The bond-slave’s earmark identifies him as a life long slave of his master, bound by the bond of love. The master is obligated to take care of his bond servant’s needs. Through the trials and tribulations of life, the question our Lord asks is, “despite what happens, will you still purpose in your heart to honor, love and serve me?” A bond slave lives and runs to do his master’s will. His delight is in the law of the Lord and in his law doth he meditate day and night.
At our Influencers retreats, we have a ceremony where we anoint men as a “Man of God.” First we ask each man “Is Jesus Christ Lord of your life?” The second question is, “Do you love Jesus?” The third question is, “Do you want to spend the rest of your live learning to become just like Jesus?” When a man answers yes to these three questions, we anoint him with oil, and declare him “Man of God.” Then we pray over him and put a bracelet on his wrist that says, “Man of God, Absolutely.” The phrase “Man of God” means God’s man.

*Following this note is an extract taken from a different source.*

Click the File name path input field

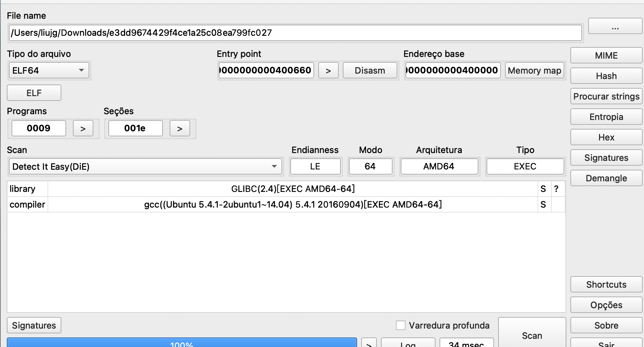(x=295, y=33)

Grammatically, this is the “genitive of possession.” Christianity is not who we are, but rather, WHOSE we are.
Cory Tin Boom said, “I hold everything loosely. Then when Jesus needs to take it away from me, it doesn’t hurt because he won’t need to pry it from my hand.”
Even though we sinned and continue to sin in our flesh, God gives us a way to return to fellowship and reconcile our hearts with him. According to 1 John 1:9:
If we confess our sins, He is faithful and just to forgive us our sins and to cleanse us from all unrighteousness.
We’re called to the body of Christ so that we can encourage one another in the love of God. Jesus said, by this shall all men know that you are my disciples, that you love one another.
God always has our best interest in mind. He has called us and made us according to his image, Christ in us the hope of glory. The purpose is that we would be to the praise fo the glory of His grace. Obedience in intimate loving surrender to his spirit is to live life more abundantly. It’s always in our best interest to press toward the mark of the high calling of God in Christ Jesus. When we’re on target according to His will, then we can rejoice in the Lord always and again I say rejoice.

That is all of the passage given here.